- _Exercises_:
#1 Reproduce the passage of the shark fishing thread starting with "## Realtor (Oct" and going on through "for the reply!".
#2 According to the shark fishing thread, what size chunk of cut bait has caught 9-foot tigers?

-- begin Text --

# First shark report



## ckhawkeye51 (Jan 31, 2013)

Went out for my first try last night near destin pass on the beach..only fished from about 9-11:30 at night. Got a late start playing the husband role lol. Early in the day I got some fresh scraps from the seafood market. I wadded out about 10 yards and casted as far as possible but it was my first time casting 6 foot leaders! I don't think I got it out as far as I wanted and didn't have any runs. One shark on the beach this week would make my trip this week! If any of you sharkers like lowprofile, etc. could help me out with some tips or suggestions that would be appreciated. By the way the scraps ingot yesterday looked like small red snapped but I know those aren't kept right now. I used the heads about the size of my palm


----------



## Realtor (Oct 1, 2007)

not sure about where you are over there, but use a baloon and use the current to get your bait out there. It dosent have to be on the bottom, they will come up to get it..... the bait size matters, but not that much, i have caught 9 foot tigers on a 4x4 inch chunk of cut bait.


----------



## ckhawkeye51 (Jan 31, 2013)

Lowprofile did you guys go out last night? What worked for you guys?? Jim thanks for the reply!

-- end Text --
-- begin Dataset extract --

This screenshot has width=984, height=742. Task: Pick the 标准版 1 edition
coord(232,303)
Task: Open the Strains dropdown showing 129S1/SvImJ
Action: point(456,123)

-- end Dataset extract --

- _Written answers_:
#1
## Realtor (Oct 1, 2007)

not sure about where you are over there, but use a baloon and use the current to get your bait out there. It dosent have to be on the bottom, they will come up to get it..... the bait size matters, but not that much, i have caught 9 foot tigers on a 4x4 inch chunk of cut bait.


----------



## ckhawkeye51 (Jan 31, 2013)

Lowprofile did you guys go out last night? What worked for you guys?? Jim thanks for the reply!

#2 A 4x4 inch chunk.